Remember when I thought that we might begin construction as soon as we had the keys? And we might be done by September? Or maybe October? Or perhaps, if things went terribly wrong, November? Those were the halcyon days, before it took a month just to get drawings of the plans for our unit from the architect, not to mention two months of haggling with the architect, the plumber, and our downstairs neighbor to establish that we would not be able to build a second bathroom. It was before the HOA took more than a month to approve the final plans and the city took a couple of weeks to issue permits. It is December, my eye-rolling readers, and construction has not even begun.
Technically, construction was slated to begin last week, but J (in his infinite wisdom) pointed out that there would be just enough time to demolish everything before work stopped for two weeks while everyone celebrated the Winter holidays, so we might as well move the starting date to the beginning of January.
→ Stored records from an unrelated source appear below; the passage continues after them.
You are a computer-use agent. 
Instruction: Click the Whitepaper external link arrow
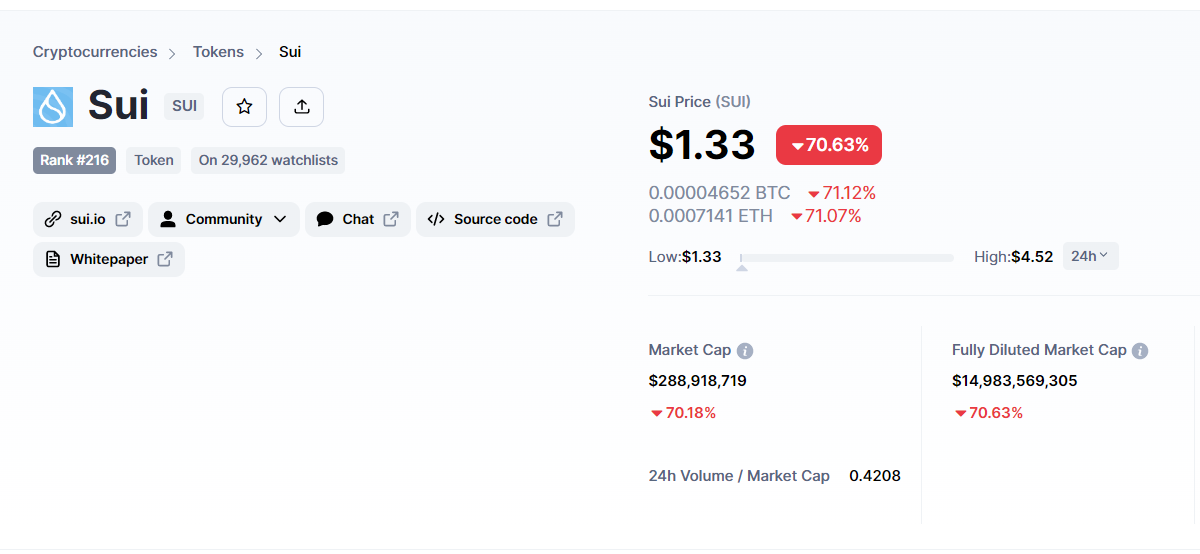tap(165, 259)
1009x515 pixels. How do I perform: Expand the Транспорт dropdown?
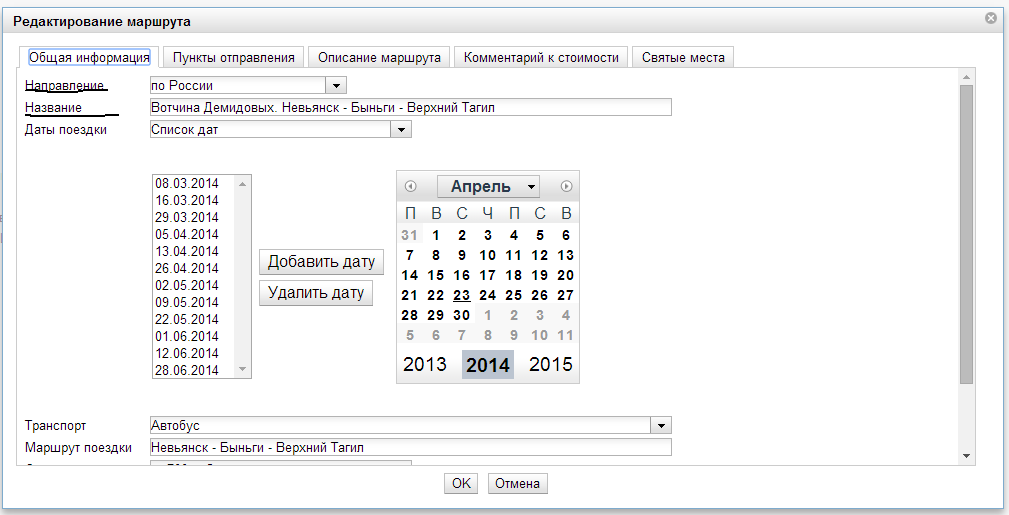coord(661,425)
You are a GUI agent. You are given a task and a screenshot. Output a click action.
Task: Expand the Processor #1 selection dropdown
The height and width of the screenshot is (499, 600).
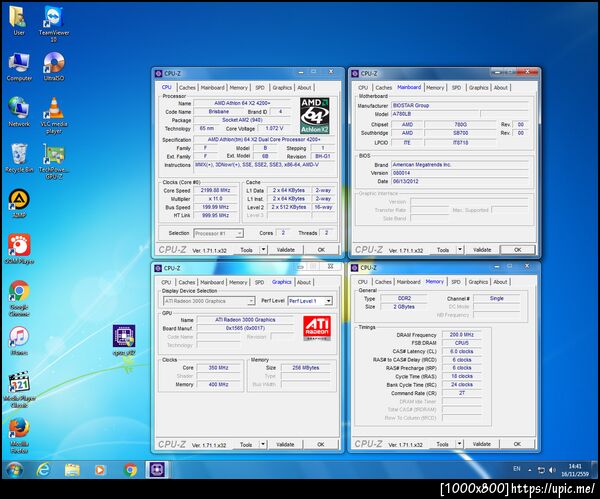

Then, as if to add a cherry on top of my Dislocation Sundae, the contractor announced that there was no way we would have a working toilet over the entire course of our three-month remodeling project, which means that J and I will need to find temporary housing through the month of March.
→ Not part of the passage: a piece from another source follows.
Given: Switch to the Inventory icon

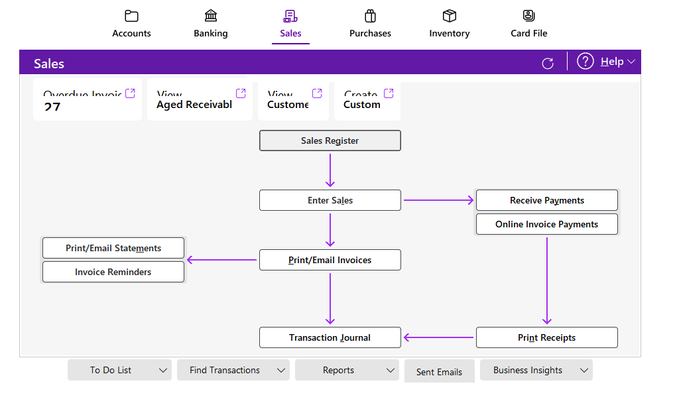Looking at the screenshot, I should point(449,16).
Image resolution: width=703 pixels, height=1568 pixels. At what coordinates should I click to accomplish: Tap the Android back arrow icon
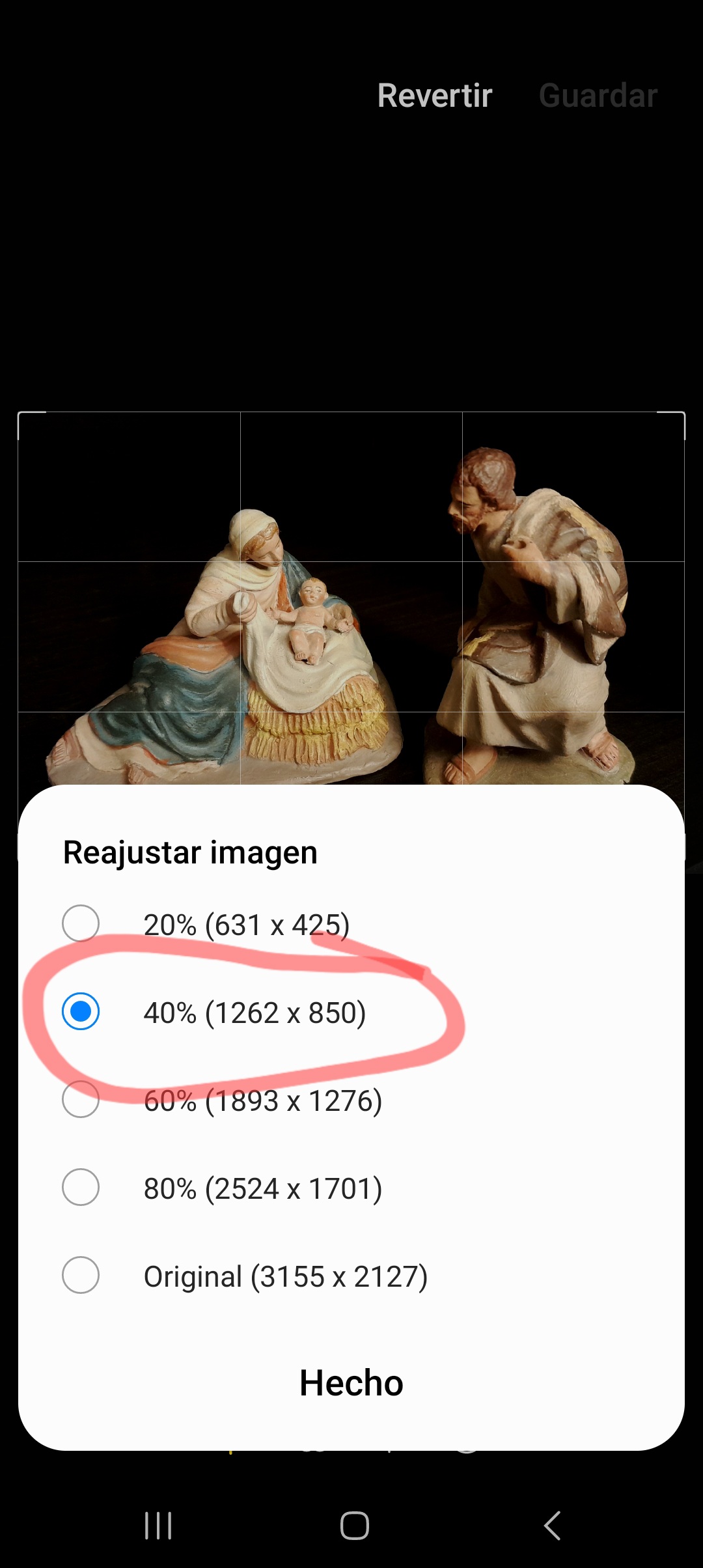pos(552,1526)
My life is in boxes. These boxes are unlikely to be unpacked before Spring 2013. I am doing my best to think of this as an adventure. I have spent a significant chunk of 2012 living out of a suitcase. Now I will live out of a suitcase for three months. I will not get angry when the box marked "Shoes" contains every pair of shoes I can recollect owning except for the pair that match my go-go dancing costume. I will not despair over my inability to locate the box that contains all of my jewelry and hair accessories. It is not the end of the world if I can only find one corset. I will take this opportunity to focus on what I really need to get by from day to day. I will cast off superfluous books and clothes and knick-knacks. I will get rid of every piece of art I have not framed. And when the time comes to move back into Bunker 3, I will nest--I will nest so hard, I will drop anchor.